Por Emmanuel Ramos de Castro | Artigo | Da Redação
A relação entre cultura, bem-estar e posicionamento institucional das operadoras de saúde ganhou novos contornos recentemente, quando a SulAmérica/Rede D’Or convidaram a imprensa para assistir ao musical que narra a trajetória de Tina Turner. Mas, para além do brilho cênico, houve um fator que me chamou especial atenção, ao observar a dimensão humana e econômica por trás de uma grande produção cultural.
É impossível não ficar perplexo diante da quantidade de profissionais envolvidos. No palco, um elenco numeroso, afinado e impecável. Atores que cantam, dançam e interpretam com vigor. Um maestro orquestrando cada transição. Músicos de altíssima qualidade entregando a base sonora que sustenta o roteiro. E, nos bastidores, ainda mais gente, técnicos de luz, som, cenografia, figurinistas, preparadores vocais, produtores, assistentes, carregadores, costureiras e uma cadeia enorme de profissionais que raramente aparecem, mas sem os quais o espetáculo simplesmente não existe.
Esse impacto ficou evidente ao ver que um musical desse porte não é apenas arte, mas é emprego, é renda, é economia real se movimentando. Esses pensamentos passavam pela minha cabeça, enquanto me emocionava com a história de uma mulher forte, poderosa, que sabia o que queria e cuja biografia (Eu, Tina) eu já havia lido nos anos 1980.
E foi justamente por isso que a fala final da protagonista ganhou tanto peso. Ao agradecer aos patrocinadores, entre eles a SulAmérica/Rede D’Or, ela destacou a importância da Lei Rouanet para viabilizar um projeto tão grande. Neste momento, o público aumentou o ritmo do aplauso, sinalizando uma aprovação ao que dizia a atriz. O agradecimento não foi protocolar, foi um reconhecimento público de que cultura só acontece em escala quando existe um mecanismo sério, auditado e eficiente de incentivo.
E aqui vale a explicação técnica para o leitor do Blog do Corretor: a Lei Rouanet não “dá dinheiro para artistas”. Ela permite que parte do Imposto de Renda, que já seria pago ao governo, seja direcionado para projetos culturais qualificados. Há análise, aprovação, teto, fiscalização, prestação de contas e contrapartidas. É um instrumento de fomento, não de privilégio.

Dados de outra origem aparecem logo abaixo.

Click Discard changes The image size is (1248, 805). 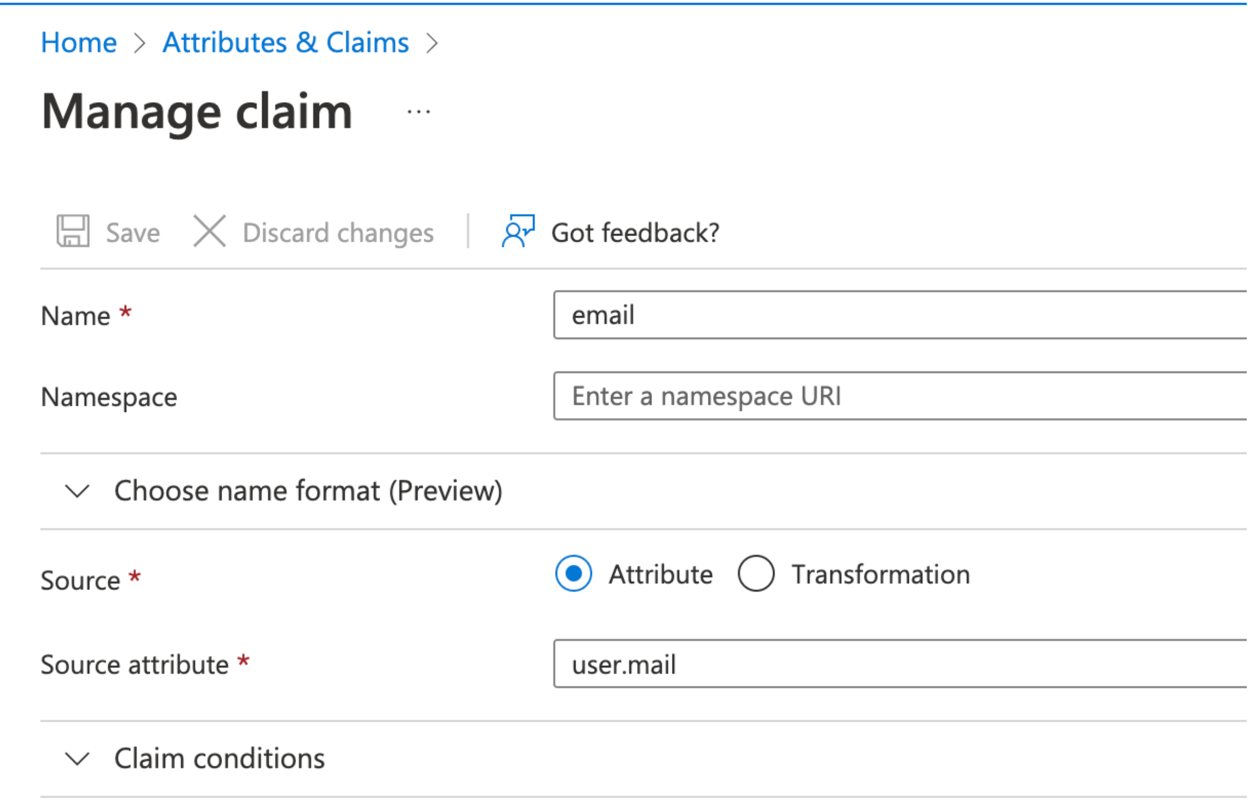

Quando empresas do setor de saúde suplementar, como a SulAmérica/Rede D’Or, destinam parte desse imposto para montagens culturais, elas não apenas fortalecem o setor artístico. Elas ativam toda uma cadeia produtiva que gera empregos diretos e indiretos, incentiva o desenvolvimento econômico, amplia o acesso à cultura e reforça seu próprio posicionamento institucional.
No cenário pós-pandemia, em que saúde mental, bem-estar emocional e responsabilidade social ganharam profundidade estratégica, esse movimento diz muito. A SulAmérica/Rede D’Or, ao apoiarem projetos culturais via Rouanet, conectam sua marca a um território ESG mais amplo, o de empresas que entendem que saúde não é só consulta e internação. É também qualidade de vida, acesso à arte, estímulo emocional e desenvolvimento social.
A noite dedicada a Tina Turner, portanto, foi mais do que entretenimento. Foi um lembrete de que políticas públicas bem estruturadas e empresas comprometidas podem impulsionar setores inteiros da economia, ao mesmo tempo em que oferecem experiências transformadoras ao público.
Serviço
Até 12 de julho de 2026
Teatro Santander – Av. Pres. Juscelino Kubitschek, 2041 – Itaim Bibi, São Paulo (Complexo JK Iguatemi)
Horários: quartas, quintas e sextas, às 20h; sábados, às 16h e 20h; domingos, às 15h e 19h
Ingressos a partir de R$ 25 (meia-entrada).